At the time Xavier was conceived in 2013, Wade was also already the father to Zaire and Zaya, who are now 19 and 14, and guardian to his nephew Dahveon, 19. Union and Wade had been together since 2008 but decided to take a break in 2013, later marrying in 2014.

After countless miscarriages, Union decided to take an experimental drug that had concerning side effects. But she was desperate to have a child with Wade in the years following their marriage.

'"You've done enough,'" Union writes Wade told her when she said she wanted to try this new drug. "I looked at D with an instantaneous white-hot rage," she continues. "I was fighting with my husband about what was best for my body? Did he really think that surrogacy and a baby was our chance to set it right? To rebalance? I said coolly, 'You're going to be the voice of reason now? Really?'"

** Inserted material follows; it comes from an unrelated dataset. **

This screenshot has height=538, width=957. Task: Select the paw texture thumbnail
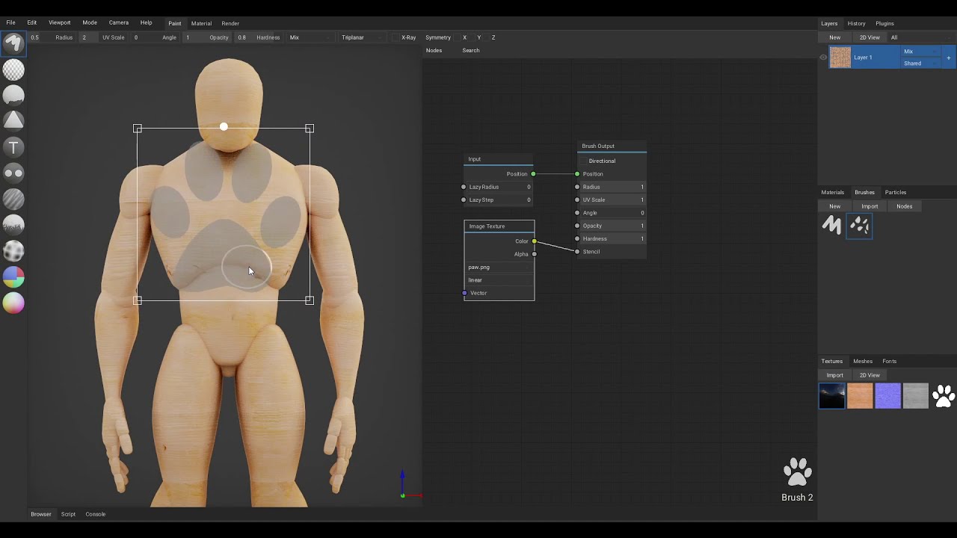click(944, 395)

Wade told her, "'As much as we want this baby, I want you ... We've lost too much in our relationship for me to be okay with encouraging you to do one more thing to your body and your soul.'"

"I read those words now and hear them again. I didn't receive this as concern at the time. It sounded like an acknowledgment of failure," Union writes. "Because at that point I would have sold my soul to get out of the endless cycle of loss ... The experience of Dwyane having a baby so easily—while I was unable to—left my soul not just broken into pieces, but shattered into fine dust scattering in the wind. We gathered what we could to slowly remake me into something new. There was no way to disguise where I'd been glued back together."

Before Union finally became okay with the idea of surrogacy, she felt as though she needed to let Wade go so he could "get what he wanted" from someone else who could give it to him.

"But I loved him. Each day, he had worked to be forgiven, and I had chosen to do so," Union writes. "And part of this journey of making peace with our love is also making peace with ourselves. I had come to accept that without that awful collision in our lives—this Big Bang moment in our relationship that set our galaxy as we knew it—we wouldn't have become the individuals we wanted to be."

She acknowledges, "The me of today would not have stayed with him, but would I be who I am now without that pain? I remember a small voice in my heart telling myself to leave, but my fear of public humiliation was so great that I didn't take my own advice."

Union says she ironically gave herself no self-care during this time of healing. "Why was I so willing to risk myself for a chance? If there was another way for me to bring my baby into the world, and have my health, why was it so hard for me to make peace with that?"

Eventually, though it was still mentally challenging, she did make some sort of peace with surrogacy, and Union and Wade welcomed Kaavia James into the world in 2018. The pair have been through a lot in the 14 years they've been together, and they've proven that they can overcome and build themselves to be better, stronger people because of their hardships.